Directions for this task
Reproduce exactly, and nothing but, the lines between the one with "Instruction: Click the 메모" and the end of the entries, both ends included.

━━ Given entries

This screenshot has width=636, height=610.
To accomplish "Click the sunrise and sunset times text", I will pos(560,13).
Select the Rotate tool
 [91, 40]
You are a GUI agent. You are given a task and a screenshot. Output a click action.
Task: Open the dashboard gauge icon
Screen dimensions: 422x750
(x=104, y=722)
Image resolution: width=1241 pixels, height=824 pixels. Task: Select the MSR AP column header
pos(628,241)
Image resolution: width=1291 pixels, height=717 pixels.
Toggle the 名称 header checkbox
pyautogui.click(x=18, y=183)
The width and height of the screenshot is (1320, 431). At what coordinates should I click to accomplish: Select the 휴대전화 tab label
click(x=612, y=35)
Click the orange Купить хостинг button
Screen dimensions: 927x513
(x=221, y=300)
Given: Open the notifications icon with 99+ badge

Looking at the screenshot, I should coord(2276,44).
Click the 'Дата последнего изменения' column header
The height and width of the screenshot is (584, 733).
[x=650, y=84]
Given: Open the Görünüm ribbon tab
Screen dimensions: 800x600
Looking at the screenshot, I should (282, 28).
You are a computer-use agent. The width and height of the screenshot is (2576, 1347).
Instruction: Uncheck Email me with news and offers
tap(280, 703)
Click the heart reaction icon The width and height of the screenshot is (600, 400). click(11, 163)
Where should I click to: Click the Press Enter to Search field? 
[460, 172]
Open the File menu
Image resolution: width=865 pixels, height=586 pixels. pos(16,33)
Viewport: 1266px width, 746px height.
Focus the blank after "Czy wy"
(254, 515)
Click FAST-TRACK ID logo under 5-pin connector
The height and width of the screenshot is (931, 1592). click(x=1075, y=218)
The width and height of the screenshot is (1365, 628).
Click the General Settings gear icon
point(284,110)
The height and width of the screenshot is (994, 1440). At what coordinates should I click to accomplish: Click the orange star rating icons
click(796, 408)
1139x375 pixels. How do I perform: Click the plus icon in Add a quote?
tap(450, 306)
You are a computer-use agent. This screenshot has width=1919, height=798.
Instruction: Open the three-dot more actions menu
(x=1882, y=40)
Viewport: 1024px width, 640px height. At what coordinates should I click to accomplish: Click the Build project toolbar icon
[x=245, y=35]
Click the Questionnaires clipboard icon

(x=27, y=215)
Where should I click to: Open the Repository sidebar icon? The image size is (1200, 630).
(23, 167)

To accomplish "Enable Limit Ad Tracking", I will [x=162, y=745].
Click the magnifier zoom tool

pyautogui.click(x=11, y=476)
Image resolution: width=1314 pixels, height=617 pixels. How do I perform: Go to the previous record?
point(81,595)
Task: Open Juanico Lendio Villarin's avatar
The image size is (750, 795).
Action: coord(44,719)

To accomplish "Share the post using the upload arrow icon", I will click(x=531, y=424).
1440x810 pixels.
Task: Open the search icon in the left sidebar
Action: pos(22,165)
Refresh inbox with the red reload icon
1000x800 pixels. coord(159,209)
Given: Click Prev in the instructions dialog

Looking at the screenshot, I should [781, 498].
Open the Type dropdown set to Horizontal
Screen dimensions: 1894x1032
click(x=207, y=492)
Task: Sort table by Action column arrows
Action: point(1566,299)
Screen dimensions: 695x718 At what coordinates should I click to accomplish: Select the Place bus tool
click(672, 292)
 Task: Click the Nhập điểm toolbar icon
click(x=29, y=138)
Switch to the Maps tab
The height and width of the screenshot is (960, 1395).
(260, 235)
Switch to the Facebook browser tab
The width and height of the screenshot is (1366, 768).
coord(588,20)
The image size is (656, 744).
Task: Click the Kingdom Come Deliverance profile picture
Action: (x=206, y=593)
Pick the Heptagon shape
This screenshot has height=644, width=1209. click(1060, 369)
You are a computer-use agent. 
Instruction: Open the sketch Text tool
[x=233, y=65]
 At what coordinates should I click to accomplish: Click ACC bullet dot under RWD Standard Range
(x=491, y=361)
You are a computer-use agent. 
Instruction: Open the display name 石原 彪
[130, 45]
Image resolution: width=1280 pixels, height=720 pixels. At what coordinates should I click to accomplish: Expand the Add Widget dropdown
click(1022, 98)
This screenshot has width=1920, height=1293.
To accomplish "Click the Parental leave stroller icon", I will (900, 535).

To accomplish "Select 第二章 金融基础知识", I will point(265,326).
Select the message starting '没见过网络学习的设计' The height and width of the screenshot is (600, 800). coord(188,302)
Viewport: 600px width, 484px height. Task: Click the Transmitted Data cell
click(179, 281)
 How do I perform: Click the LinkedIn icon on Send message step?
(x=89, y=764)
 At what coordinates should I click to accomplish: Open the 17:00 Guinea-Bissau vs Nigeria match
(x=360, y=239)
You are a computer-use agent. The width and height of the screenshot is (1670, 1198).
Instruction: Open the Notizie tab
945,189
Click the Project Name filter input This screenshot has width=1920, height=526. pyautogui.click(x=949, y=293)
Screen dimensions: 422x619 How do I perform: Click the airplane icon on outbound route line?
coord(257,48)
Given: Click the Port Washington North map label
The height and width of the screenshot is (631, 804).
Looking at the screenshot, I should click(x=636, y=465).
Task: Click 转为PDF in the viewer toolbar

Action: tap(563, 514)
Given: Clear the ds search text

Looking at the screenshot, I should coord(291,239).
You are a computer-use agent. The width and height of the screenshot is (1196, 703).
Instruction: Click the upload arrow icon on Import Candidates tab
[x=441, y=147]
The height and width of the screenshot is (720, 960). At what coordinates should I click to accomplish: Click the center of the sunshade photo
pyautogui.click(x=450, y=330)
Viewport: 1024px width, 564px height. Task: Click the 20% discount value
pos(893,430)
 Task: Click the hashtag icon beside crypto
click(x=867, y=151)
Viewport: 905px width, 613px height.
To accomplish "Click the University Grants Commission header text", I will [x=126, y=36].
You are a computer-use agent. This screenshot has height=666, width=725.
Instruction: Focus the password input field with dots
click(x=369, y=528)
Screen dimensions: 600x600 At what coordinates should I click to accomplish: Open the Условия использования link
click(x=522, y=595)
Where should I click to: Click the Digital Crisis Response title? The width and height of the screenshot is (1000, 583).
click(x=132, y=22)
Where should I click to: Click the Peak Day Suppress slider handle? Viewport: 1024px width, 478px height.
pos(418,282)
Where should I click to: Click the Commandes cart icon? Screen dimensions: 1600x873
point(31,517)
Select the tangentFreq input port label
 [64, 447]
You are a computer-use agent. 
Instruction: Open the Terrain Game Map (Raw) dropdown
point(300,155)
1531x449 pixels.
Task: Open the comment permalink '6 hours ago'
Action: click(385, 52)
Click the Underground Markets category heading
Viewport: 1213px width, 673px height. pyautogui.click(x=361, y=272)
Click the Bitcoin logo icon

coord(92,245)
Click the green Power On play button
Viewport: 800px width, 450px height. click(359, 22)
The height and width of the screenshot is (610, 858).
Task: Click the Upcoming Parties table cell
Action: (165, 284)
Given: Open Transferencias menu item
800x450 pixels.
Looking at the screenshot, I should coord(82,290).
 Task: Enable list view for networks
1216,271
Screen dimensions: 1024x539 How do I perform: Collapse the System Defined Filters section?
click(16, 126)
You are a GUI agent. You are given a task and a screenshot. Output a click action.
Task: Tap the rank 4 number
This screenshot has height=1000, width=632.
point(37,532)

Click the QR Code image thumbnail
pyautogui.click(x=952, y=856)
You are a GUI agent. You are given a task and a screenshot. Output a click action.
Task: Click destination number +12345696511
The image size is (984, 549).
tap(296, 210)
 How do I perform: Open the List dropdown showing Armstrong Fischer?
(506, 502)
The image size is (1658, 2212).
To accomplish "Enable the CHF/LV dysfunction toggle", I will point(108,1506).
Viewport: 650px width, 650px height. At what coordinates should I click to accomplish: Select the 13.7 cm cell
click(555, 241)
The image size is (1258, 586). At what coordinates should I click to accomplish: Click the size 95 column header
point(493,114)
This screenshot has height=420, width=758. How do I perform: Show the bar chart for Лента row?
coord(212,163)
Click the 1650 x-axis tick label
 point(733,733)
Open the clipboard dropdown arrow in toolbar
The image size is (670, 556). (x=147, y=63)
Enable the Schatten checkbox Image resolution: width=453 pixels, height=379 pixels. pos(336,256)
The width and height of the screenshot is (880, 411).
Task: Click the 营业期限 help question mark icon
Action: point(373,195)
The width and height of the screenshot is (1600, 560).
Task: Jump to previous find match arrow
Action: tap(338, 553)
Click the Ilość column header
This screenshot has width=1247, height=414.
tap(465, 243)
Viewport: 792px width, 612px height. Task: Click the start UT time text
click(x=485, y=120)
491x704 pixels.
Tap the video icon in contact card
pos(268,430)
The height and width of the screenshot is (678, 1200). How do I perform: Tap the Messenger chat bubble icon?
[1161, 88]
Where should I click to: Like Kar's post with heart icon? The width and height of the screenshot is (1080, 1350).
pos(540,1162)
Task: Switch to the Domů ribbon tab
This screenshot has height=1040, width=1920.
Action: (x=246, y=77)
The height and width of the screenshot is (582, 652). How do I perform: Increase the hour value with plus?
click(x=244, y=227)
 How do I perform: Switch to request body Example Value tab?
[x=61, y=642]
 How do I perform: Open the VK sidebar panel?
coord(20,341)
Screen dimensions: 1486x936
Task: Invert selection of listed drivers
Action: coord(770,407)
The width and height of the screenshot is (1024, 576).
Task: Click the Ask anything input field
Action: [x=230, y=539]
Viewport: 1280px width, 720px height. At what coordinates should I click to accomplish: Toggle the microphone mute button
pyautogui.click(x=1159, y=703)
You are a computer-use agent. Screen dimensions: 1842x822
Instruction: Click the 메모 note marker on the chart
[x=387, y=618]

━━━━

Exercise response
Instruction: Click the 메모 note marker on the chart
[x=387, y=618]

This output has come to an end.